▶ Extract to read
----

# ITM 454: Khmer News Summarizer - Final Project

This notebook implements:
- A Khmer extractive text summarizer (TextRank).
- A Machine Learning text classification demo using NLTK (Naive Bayes).

Pipeline:
1.  Data Collection (scraping with robust fallbacks)
2.  Preprocessing (Khmer-aware tokenization and normalization)
3.  Summarization (TextRank)
4.  Evaluation (ROUGE)
5.  ML Implementation (NLTK Naive Bayes text classifier)


In [92]:
# Step 1: Setup and Imports
# Install necessary libraries if you haven't already using requirements.txt
# !pip install -r requirements.txt

import requests
from bs4 import BeautifulSoup
import re
import nltk
from khmernltk import word_tokenize
from sklearn.feature_extraction.text import TfidfVectorizer
from sklearn.metrics.pairwise import cosine_similarity
import networkx as nx
from rouge_score import rouge_scorer

# NLTK's sentence tokenizer is generally language-agnostic and works well for sentence boundaries.
nltk.download('punkt', quiet=True)

print("✅ Libraries imported successfully!")

✅ Libraries imported successfully!


In [93]:
def scrape_vod_article(url):
    """
    Scrapes the title and article text from a VOD Khmer news URL.
    """
    try:
        response = requests.get(url, headers={'User-Agent': 'Mozilla/5.0'})
        if response.status_code != 200:
            print(f"Error: Failed to fetch URL with status code {response.status_code}")
            return None, None

        soup = BeautifulSoup(response.content, 'html.parser')

        # Find the article title
        title = soup.find('h1', class_='entry-title')
        if not title:
            print("Error: Could not find the article title.")
            return None, None
        title_text = title.get_text().strip()

        # Find the main article content
        content_div = soup.find('div', class_='entry-content')

----

Continue the Khmer news summarizer notebook from where it stops.

▶ Data
----

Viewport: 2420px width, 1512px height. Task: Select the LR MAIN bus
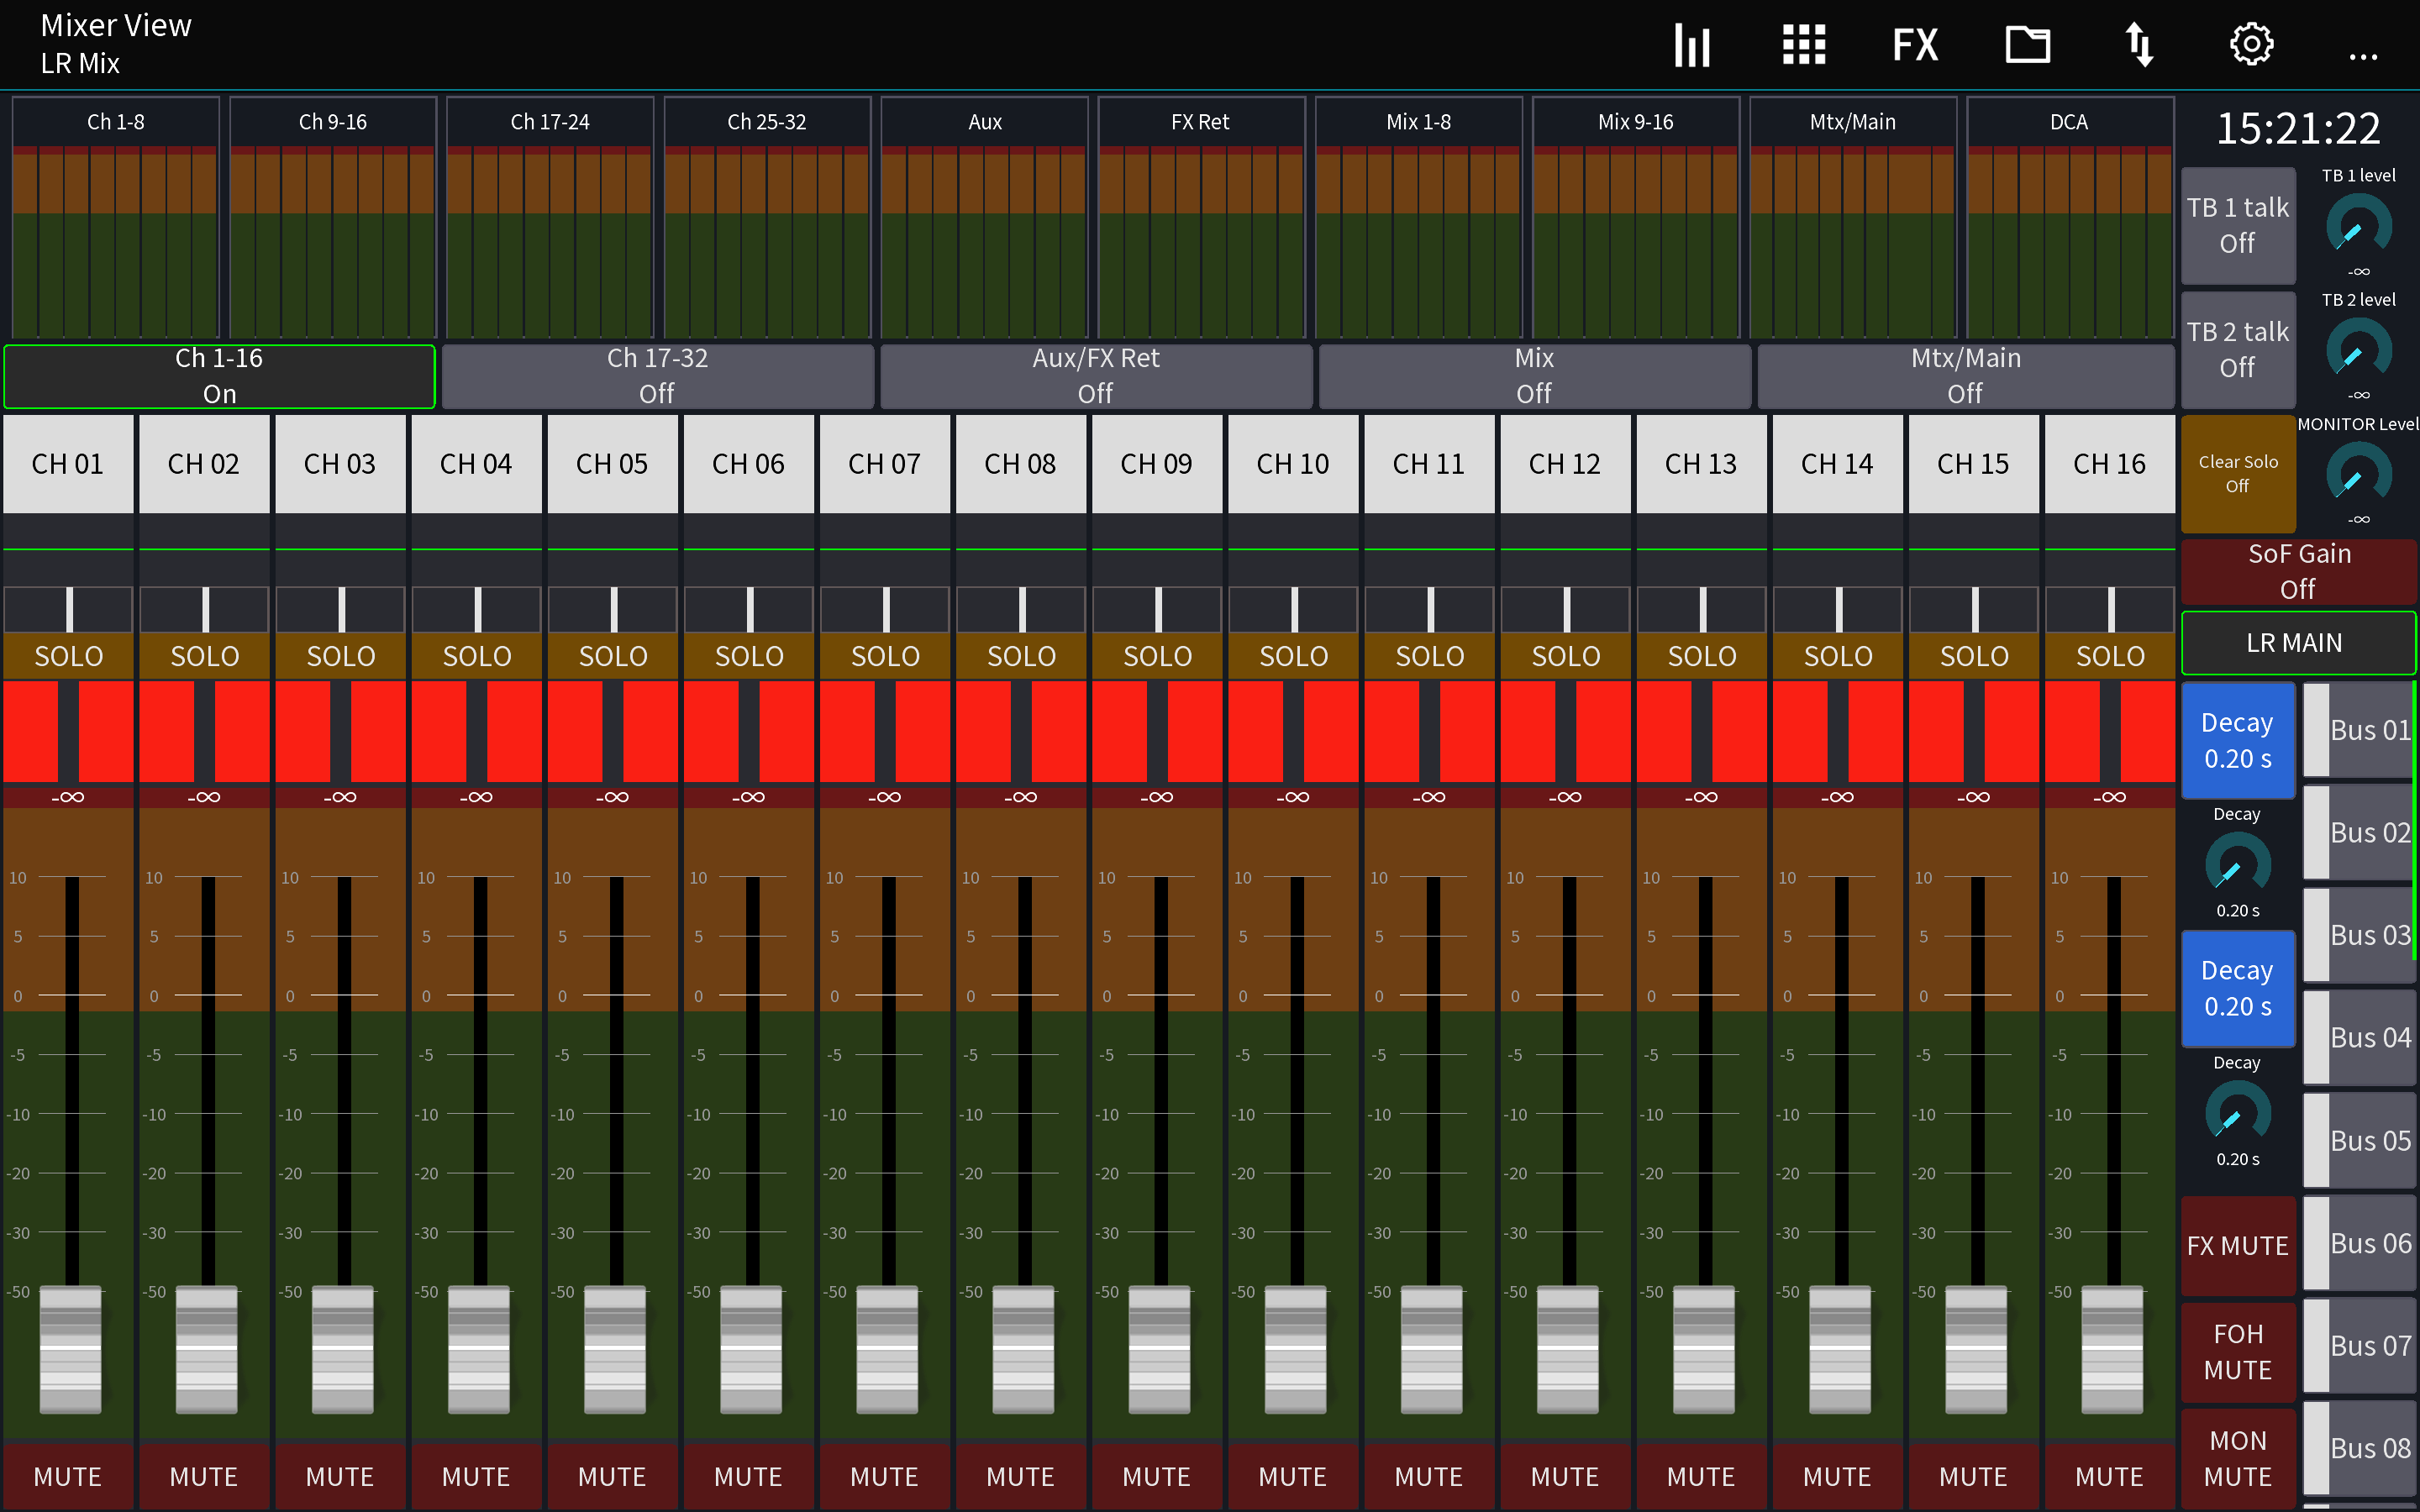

----

▶ Answer to the task
        if not content_div:
            print("Error: Could not find the article content.")
            return None, None
            
        paragraphs = content_div.find_all('p')
        article_text = ' '.join([p.get_text().strip() for p in paragraphs])
        
        print(f" Scraping successful for: {title_text}")
        return title_text, article_text

    except requests.exceptions.RequestException as e:
        print(f"An error occurred during scraping: {e}")
        return None, None

## Section 2: Data Collection (Web Scraper)

Robust scraping with headers, retries, AMP fallback and r.jina.ai proxy.

In [94]:
def _request_with_retries(url, headers=None, timeout=10, retries=3, backoff=1.3):
    headers = headers or {
        'User-Agent': 'Mozilla/5.0 (Windows NT 10.0; Win64; x64) AppleWebKit/537.36 (KHTML, like Gecko) Chrome Safari',
        'Accept': 'text/html,application/xhtml+xml,application/xml;q=0.9,*/*;q=0.8',
        'Accept-Language': 'km-KH,km;q=0.9,en;q=0.8'
    }
    last_exc = None
    for attempt in range(1, retries + 1):
        try:
            resp = requests.get(url, headers=headers, timeout=timeout, allow_redirects=True)
            if resp.status_code == 200:
                return resp
            else:
                last_exc = Exception(f'HTTP {resp.status_code}')
        except Exception as e:
            last_exc = e
        time.sleep(backoff ** attempt)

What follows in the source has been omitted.